Pic: It's so cold, someone put a jersey on the statue of Sparty outside the football stadium.

Tuesday, February 03, 2026

disjunction

It's like duh...              I do know what "dead" means             but then also... where did she go?             forever sounds like a trick              and so... does this mean          we can't talk again            (but we're always talking again)                      everything is costumed as a clue                          I follow as an amateur shaman           (also theologian astrophysicist)           with denial and love woven inside me              days keep ending; I keep finding ways          to wake them up again               it would be heaven if she were here             
                         that heaven I wouldn't mind her being in 
_____________
Pic: a gorgeous sunset on my way home... I'd never seen a column/beam/plume like that before. 


 

continuity

I did not have any big resolutions for the year.

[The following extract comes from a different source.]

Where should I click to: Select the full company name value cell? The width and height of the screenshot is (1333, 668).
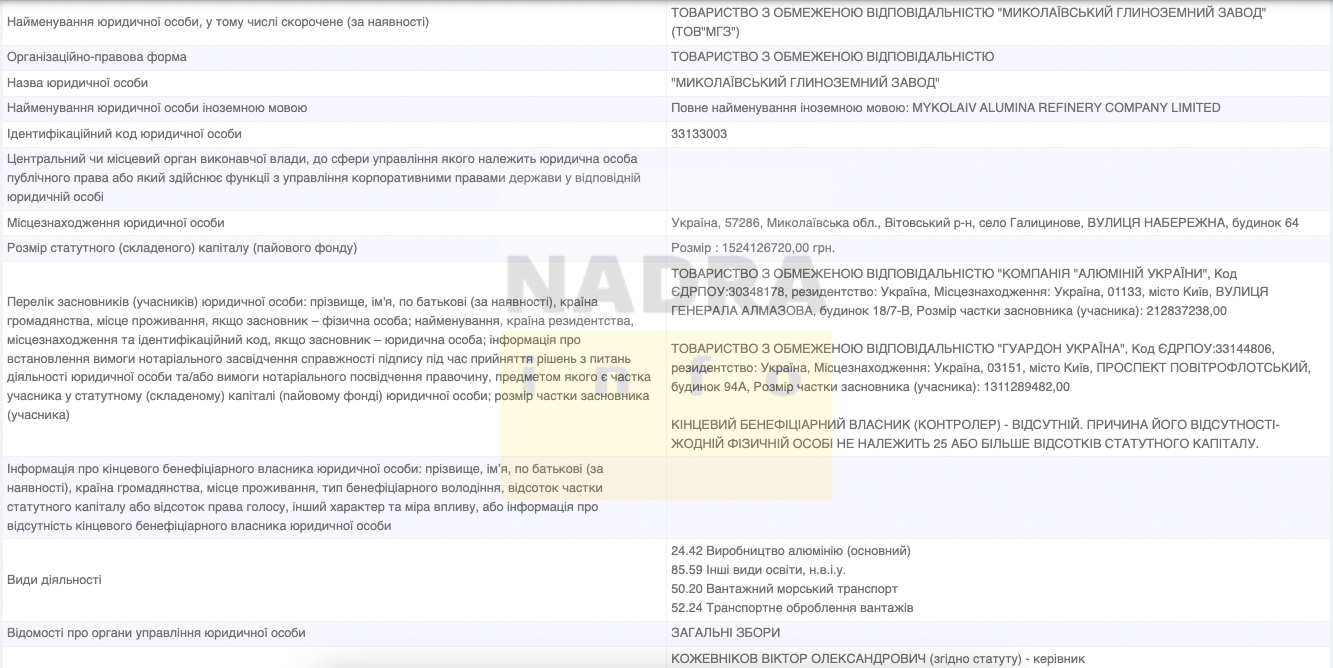968,21
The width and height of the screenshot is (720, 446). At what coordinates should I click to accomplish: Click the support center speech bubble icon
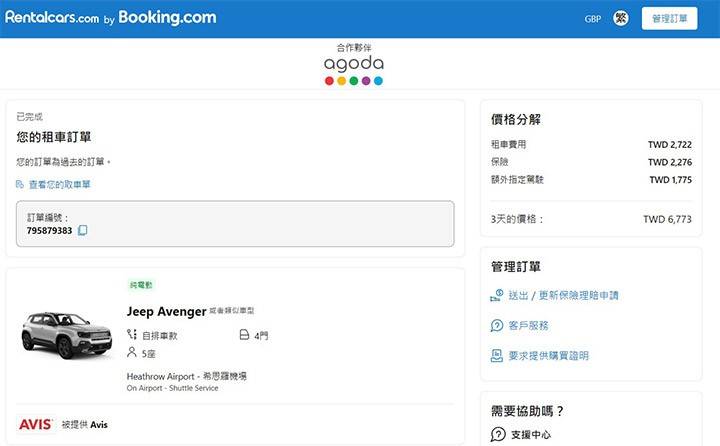[x=497, y=434]
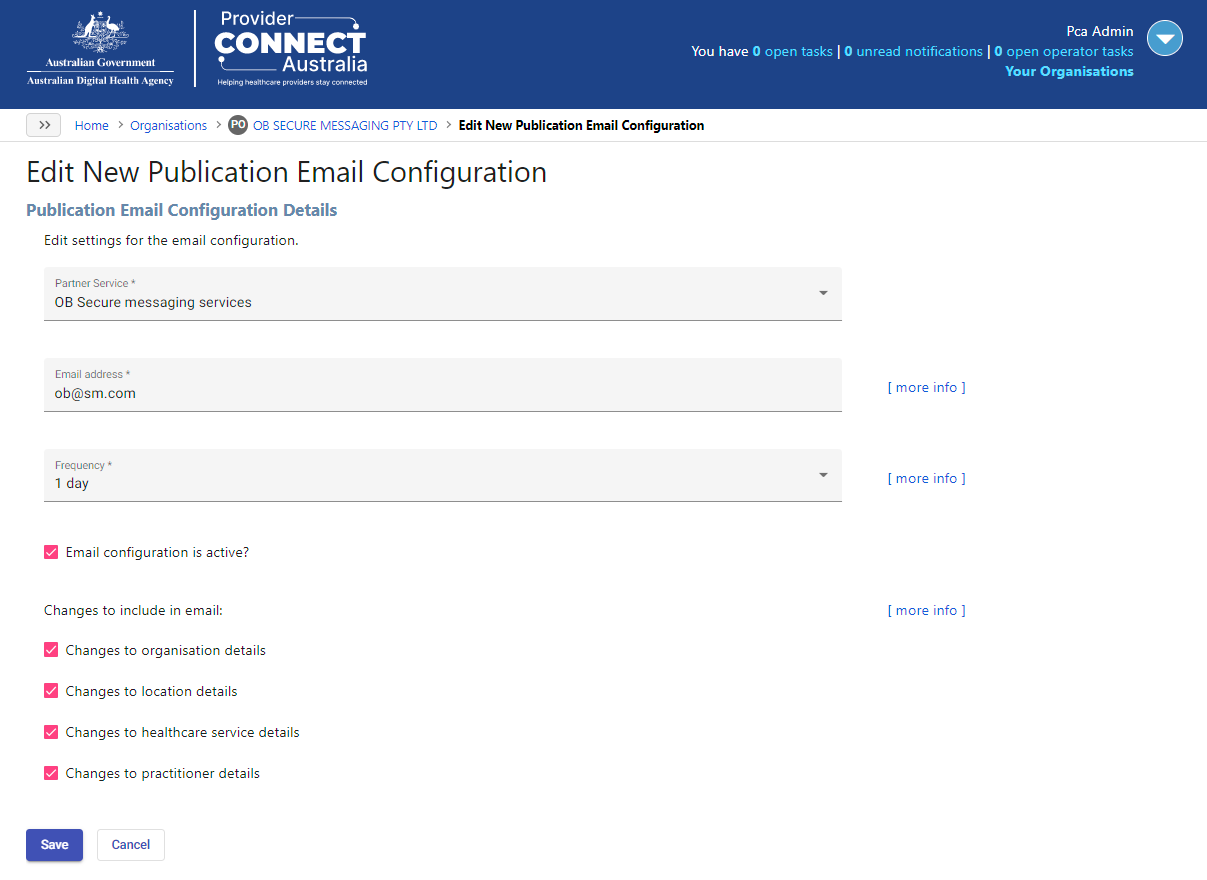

And truly, I'm at a point where I want to move through the world with ease and empathy rather than trying to upgrade myself into some model of efficiency... 

If anything, I think I do too much and hold myself to standards only I care about.

This year, I will let myself be playful and curious rather than serious.

Pic: EM's post dinner photo of Nu reading to Max and Huck. Nu was home briefly this weekend to see Hadestown with us. They are reading from a book called Bedtime Stories for Dogs. JN had it sent to me from Thrift Books because I'd told her I was reading to Max and Huck. The book cost all of $1.29, but tells me how rich I am in friendship. 

Sunday, February 01, 2026

back to life

January is gone. It was cruel. 

It was a clusterfuck. 

Or to put it more politely, in a word I learned this year, it was a polycrisis, overwhelmed by bad news and hemmed in by uncertainty. It's not surprising that I kept trying to start and restart and kept failing. It felt like some part of me already knew... But finding out from last semester's class notes that this was the week (Week 5) when I headed home for the funeral was the slow-motion gut punch on repeat I did not need. 

But I'm here, so once more into the breach, I guess. 

Adam Serwer's piece in The Atlantic, had this absolutely remarkable passage I cannot stop rereading: "The secret fear of the morally depraved is that virtue is actually common, and that they’re the ones who are alone. In Minnesota, all of the ideological cornerstones of MAGA have been proved false at once. Minnesotans, not the armed thugs of ICE and the Border Patrol, are brave. Minnesotans have shown that their community is socially cohesive—because of its diversity and not in spite of it. Minnesotans have found and loved one another in a world atomized by social media, where empty men have tried to fill their lonely soul with lies about their own inherent superiority. Minnesotans have preserved everything worthwhile about “Western civilization,” while armed brutes try to tear it down by force." SO much yes!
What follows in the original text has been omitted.